RTXのIKEv2設定はCUIでしか設定を行いませんでしたが、今回のファームウェアアップデートでGUIによる設定が可能となりました。
Windows11で接続できない
RTX1220 と Windows 11 を IKEv2 で接続できないのは、両者がサポートしている 認証方式が根本的に一致していないためです。
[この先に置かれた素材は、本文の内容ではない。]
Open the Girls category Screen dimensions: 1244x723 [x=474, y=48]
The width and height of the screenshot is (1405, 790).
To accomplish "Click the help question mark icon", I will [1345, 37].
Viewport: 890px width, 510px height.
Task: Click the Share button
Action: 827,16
Windows 11 の IKEv2 クライアントは「EAP‑MSCHAPv2」または「証明書認証」を前提としており、PSK(事前共有鍵)方式をサポートしていません。一方 RTX1220 の IKEv2 は PSK を中心とした実装で、Windows 11 が要求する EAP‑MSCHAPv2 をサポートしていません。
このため、RTX1220 側にどれだけ IKEv2 の設定を行っても、Windows 11 の認証方式と噛み合わず、接続は成立しません。
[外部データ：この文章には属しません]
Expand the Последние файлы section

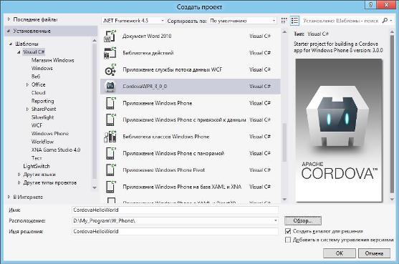pos(9,19)
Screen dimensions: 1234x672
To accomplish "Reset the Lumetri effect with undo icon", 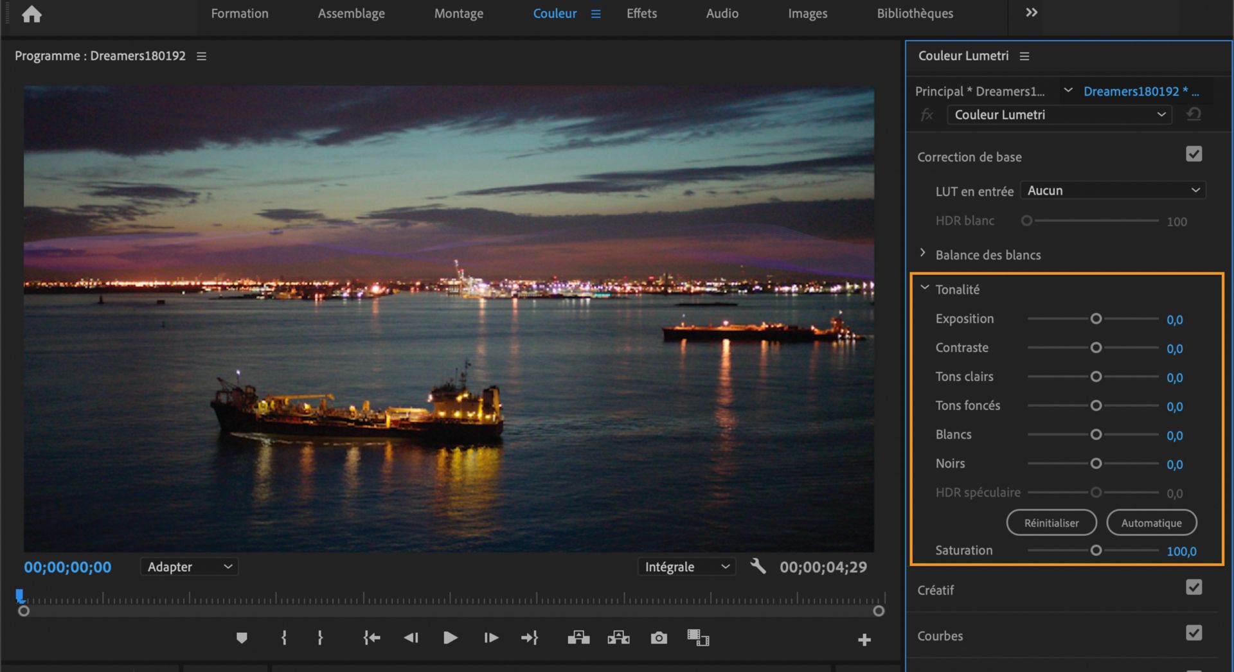I will (x=1194, y=114).
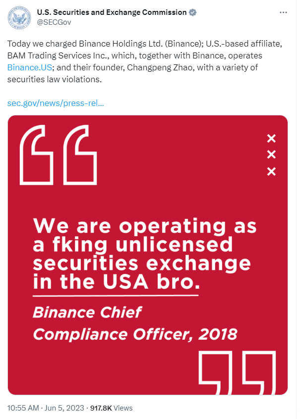Open the U.S. Securities and Exchange Commission profile name

tap(112, 12)
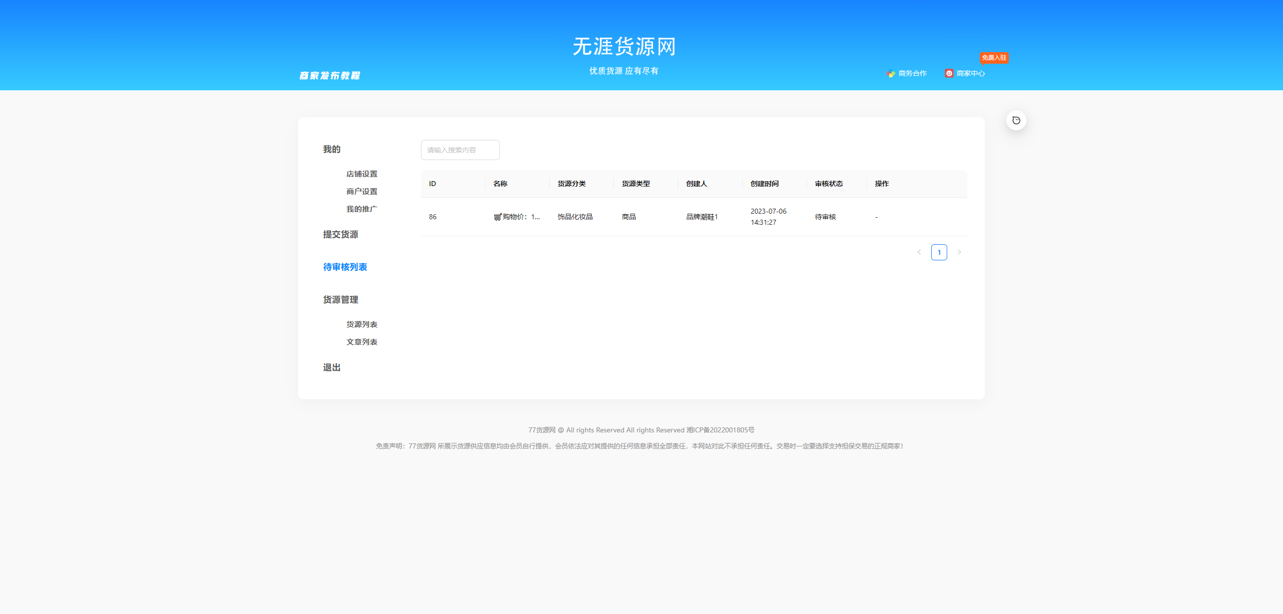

さらに、証明書方式での接続を検討し、RTX1220 のコマンドリファレンスをAIに確認してもらいましたが、Windows 11 が求める IKEv2 証明書認証に必要な設定項目(EAP‑TLS や RSA‑SHA256 など)は存在せず、RTX1220 の IKEv2 では Windows 11 の証明書方式にも対応できないことが分かりました。
そのため、現行の RTX1220 の IKEv2 実装では、Windows 11 標準クライアントとの接続は実質的に不可能という結論になります。
Windwos11側はL2TP/IPsec設定の縮小や廃止の話もありますし、RTX側もOS側に合わせるようなこともしないと思われます。IKEv2に移行をする流れになると思いますが、双方が合わせてくれるように期待をします。
前置きが長くなりましたが、最初にRTX1220の設定をおこないます。
最初にRTX1220の設定をおこないます。
管理画面から[かんたん設定]ー[VPN]ー[リモートアクセス]の画面に移ります。
IPsec/IKEv2を選択して、「IPsec/IKEv2のリモートアクセスVPNの設定を新規作成します。」の新規ボタンを押下します。

基本設定画面で必要な項目を登録します。
ルーター側の設定
- 設定名 適宜入力
- クライアントに割り当てるIPアドレス 1IPアドレス(CIDR表記など範囲指定不可)
クライアントの情報
- クライアントID ログインIDに当たるもので適宜登録(FQDNでなくてもOKみたいです)
クライアントと合わせる設定
- ルーター側のホスト名またはIPアドレス プロバイダー接続で使用中のIPアドレス
環境によっては、下の「任意のホスト名またはIPアドレス」に登録。 - 認証鍵(per-shared-key) 適宜入力
登録したら入力内容の確認画面に遷移して設定完了させます。
RTX1220の設定は完了です。

次にandroidの設定を行います。
VPNプロファイル編集画面を開いて必要項目を登録します。
- 名前 適宜入力
- タイプ IKEv2/IPSec PSK
- サーバーアドレス 接続先VPNのIPアドレス
- IPSec ID RTX1220で登録したクライアントID
- IPSec事前共通鍵 RTX1220で登録した認証鍵
保存ボタンを押下して、登録完了です。

VPN接続ができる事を確認して終わりです。